- Exercise -
With the line containing "850x425 pixels." as the starting point, output every line of the data below through its final line, character for character.

- Given data -
++++++++

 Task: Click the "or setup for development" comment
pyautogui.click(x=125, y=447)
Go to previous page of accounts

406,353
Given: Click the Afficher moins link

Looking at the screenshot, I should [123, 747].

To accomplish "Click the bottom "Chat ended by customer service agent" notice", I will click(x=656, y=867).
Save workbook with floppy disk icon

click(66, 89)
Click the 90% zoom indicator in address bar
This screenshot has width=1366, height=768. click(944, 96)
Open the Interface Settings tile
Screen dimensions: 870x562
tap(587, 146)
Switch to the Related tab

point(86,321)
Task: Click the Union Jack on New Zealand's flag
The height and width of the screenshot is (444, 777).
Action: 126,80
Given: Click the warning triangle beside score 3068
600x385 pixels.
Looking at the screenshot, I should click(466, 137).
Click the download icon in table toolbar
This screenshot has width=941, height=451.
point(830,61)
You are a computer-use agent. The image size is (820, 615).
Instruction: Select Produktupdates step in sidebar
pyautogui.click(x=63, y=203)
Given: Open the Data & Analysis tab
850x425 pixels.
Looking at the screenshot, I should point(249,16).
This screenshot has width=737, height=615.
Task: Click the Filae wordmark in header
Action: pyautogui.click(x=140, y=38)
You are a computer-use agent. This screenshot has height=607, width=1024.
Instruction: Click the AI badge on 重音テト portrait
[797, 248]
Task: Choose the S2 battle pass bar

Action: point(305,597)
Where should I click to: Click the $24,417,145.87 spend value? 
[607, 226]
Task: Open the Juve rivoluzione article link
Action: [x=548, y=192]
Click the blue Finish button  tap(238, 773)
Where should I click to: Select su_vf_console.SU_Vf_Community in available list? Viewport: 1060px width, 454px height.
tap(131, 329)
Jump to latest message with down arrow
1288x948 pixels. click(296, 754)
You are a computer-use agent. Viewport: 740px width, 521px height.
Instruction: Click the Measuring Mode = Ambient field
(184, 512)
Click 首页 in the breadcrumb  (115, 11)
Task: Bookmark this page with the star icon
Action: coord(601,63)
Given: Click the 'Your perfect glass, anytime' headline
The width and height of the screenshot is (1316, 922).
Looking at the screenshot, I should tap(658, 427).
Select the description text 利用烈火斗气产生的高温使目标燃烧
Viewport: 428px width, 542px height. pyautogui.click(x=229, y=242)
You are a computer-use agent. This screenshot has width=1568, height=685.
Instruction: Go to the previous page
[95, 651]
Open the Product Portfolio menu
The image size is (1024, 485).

++++++++

- Solution to the problem -
850x425 pixels.
Looking at the screenshot, I should point(249,16).
This screenshot has width=737, height=615.
Task: Click the Filae wordmark in header
Action: pyautogui.click(x=140, y=38)
You are a computer-use agent. This screenshot has height=607, width=1024.
Instruction: Click the AI badge on 重音テト portrait
[797, 248]
Task: Choose the S2 battle pass bar

Action: point(305,597)
Where should I click to: Click the $24,417,145.87 spend value? 
[607, 226]
Task: Open the Juve rivoluzione article link
Action: [x=548, y=192]
Click the blue Finish button  tap(238, 773)
Where should I click to: Select su_vf_console.SU_Vf_Community in available list? Viewport: 1060px width, 454px height.
tap(131, 329)
Jump to latest message with down arrow
1288x948 pixels. click(296, 754)
You are a computer-use agent. Viewport: 740px width, 521px height.
Instruction: Click the Measuring Mode = Ambient field
(184, 512)
Click 首页 in the breadcrumb  (115, 11)
Task: Bookmark this page with the star icon
Action: coord(601,63)
Given: Click the 'Your perfect glass, anytime' headline
The width and height of the screenshot is (1316, 922).
Looking at the screenshot, I should tap(658, 427).
Select the description text 利用烈火斗气产生的高温使目标燃烧
Viewport: 428px width, 542px height. pyautogui.click(x=229, y=242)
You are a computer-use agent. This screenshot has width=1568, height=685.
Instruction: Go to the previous page
[95, 651]
Open the Product Portfolio menu
The image size is (1024, 485).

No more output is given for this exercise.